As the aisles buzzed inside Frieze London this morning, a young woman in black pants, a black sweater, and black shoes was standing absolutely still on a sheet of metal in the shape of an L. Most people rushed by, but a few stopped and starred. She just stood there, barely blinking. Then she walked along the metal and off onto the floor, and another young woman took her place.
“It’s a piece from 1975,” Jocelyn Wolff, the Paris dealer explained, by the the German artist Franz Erhard Walther, who is far better known for fabric pieces that people can wear, often with another person, which are designed to change the participants’ relationship with each other and the world around them. It’s being shown as part of the fair’s Live section, which focuses on participatory works.
“All of these metallic pieces, they were produced at the time for his participation in the Sao Paulo biennial,” Wolff continued. “They’re more rare” than those other works.

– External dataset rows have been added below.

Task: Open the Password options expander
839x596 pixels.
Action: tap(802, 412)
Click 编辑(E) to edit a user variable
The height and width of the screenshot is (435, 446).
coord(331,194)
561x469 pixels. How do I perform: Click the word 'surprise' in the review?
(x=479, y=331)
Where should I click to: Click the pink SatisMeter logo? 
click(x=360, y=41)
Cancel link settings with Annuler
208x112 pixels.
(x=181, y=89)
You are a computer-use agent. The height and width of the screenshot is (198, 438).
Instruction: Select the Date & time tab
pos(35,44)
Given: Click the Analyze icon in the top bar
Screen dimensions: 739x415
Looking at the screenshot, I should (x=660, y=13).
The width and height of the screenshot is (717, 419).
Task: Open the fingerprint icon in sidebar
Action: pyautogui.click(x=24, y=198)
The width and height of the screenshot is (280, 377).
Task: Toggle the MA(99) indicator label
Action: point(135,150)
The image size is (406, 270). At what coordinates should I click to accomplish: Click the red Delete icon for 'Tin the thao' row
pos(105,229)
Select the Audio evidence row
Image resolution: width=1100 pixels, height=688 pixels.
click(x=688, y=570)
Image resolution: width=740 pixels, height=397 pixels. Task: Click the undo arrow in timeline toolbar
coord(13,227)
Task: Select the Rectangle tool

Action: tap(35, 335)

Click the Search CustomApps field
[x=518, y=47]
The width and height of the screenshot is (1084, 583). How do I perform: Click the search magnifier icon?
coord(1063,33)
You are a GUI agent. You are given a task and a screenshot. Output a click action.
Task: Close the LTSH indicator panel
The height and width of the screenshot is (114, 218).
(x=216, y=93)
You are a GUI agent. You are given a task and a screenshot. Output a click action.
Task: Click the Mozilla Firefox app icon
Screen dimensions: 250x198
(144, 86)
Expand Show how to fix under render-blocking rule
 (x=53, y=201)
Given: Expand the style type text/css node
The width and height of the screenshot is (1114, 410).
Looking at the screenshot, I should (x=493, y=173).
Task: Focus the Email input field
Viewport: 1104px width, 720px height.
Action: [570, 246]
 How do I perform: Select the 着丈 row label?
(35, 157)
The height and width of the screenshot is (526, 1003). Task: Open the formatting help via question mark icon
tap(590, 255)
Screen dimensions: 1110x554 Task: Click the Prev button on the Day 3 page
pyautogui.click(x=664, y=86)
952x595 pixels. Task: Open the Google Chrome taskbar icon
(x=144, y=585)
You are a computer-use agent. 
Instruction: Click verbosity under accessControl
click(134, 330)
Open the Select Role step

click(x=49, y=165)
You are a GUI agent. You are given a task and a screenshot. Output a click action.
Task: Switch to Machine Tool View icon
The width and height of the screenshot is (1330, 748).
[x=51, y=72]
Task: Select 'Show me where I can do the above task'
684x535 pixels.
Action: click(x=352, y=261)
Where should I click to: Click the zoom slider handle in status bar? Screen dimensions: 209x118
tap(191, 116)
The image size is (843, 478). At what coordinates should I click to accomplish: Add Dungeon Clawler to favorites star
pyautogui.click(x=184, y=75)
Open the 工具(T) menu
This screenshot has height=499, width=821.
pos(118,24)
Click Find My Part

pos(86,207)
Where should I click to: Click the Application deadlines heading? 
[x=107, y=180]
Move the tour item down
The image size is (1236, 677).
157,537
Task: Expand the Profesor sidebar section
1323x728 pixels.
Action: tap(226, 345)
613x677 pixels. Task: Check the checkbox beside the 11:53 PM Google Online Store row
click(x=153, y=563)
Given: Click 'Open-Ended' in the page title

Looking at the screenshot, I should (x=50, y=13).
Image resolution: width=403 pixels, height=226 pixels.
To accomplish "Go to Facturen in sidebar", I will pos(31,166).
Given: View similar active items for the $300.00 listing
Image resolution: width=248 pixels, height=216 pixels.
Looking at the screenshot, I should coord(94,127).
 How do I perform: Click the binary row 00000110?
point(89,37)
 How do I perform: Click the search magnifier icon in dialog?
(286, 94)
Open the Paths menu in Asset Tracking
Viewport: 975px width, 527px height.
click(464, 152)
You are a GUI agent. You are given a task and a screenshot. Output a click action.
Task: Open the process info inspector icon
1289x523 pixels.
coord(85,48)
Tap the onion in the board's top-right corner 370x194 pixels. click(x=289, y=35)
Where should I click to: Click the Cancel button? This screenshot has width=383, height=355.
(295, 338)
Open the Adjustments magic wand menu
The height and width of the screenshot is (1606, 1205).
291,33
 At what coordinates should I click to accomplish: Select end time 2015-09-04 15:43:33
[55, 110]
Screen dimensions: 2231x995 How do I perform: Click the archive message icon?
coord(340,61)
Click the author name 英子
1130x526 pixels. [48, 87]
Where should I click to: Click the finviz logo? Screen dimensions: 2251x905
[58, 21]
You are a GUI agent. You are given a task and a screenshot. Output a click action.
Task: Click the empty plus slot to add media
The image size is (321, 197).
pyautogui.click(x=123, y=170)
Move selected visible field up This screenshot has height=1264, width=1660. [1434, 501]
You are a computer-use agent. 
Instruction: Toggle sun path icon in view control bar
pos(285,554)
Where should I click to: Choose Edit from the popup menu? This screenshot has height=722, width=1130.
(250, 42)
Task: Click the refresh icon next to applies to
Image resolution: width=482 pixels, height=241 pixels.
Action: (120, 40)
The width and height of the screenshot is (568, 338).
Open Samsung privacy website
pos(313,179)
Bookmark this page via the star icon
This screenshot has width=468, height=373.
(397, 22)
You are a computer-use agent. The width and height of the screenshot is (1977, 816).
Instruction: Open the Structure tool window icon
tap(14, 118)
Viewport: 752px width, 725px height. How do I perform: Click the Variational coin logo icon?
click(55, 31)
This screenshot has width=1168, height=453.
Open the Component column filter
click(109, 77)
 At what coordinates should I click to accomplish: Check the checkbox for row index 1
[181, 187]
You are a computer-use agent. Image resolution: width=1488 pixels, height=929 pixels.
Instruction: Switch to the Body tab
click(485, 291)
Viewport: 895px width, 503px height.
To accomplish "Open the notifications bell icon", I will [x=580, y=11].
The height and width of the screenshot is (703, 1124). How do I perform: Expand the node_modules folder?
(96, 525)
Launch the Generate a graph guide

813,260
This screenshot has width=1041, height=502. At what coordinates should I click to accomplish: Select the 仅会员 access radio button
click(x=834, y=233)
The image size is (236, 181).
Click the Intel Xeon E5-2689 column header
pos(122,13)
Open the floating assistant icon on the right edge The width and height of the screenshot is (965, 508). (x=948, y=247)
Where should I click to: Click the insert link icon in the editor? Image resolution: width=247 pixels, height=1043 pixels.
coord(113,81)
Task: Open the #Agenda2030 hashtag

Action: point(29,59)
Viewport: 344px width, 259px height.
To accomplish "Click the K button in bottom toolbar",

How does the piece function? “[The performers] turn themselves into living sculptures and they slowly move along the ring,” he said, “and it is turned into a kind of pedestal.” Its price: €120,000 (about $151,800), excluding VAT. Showing an unusual work by someone who is still far from a household name at a big-budget fair could be seen by some as a risky move, but Wolff had thought of that.

“I thought if we come here,” he said, “I figured we should also take a classic piece, a signature piece, this piece from 1968,” he said, motioning to a little fabric pouch under a vitrine on a white pedestal. A few minutes later, the two women had switched to that one. They had slipped a long slice of fabric over their heads so that they could see only each other.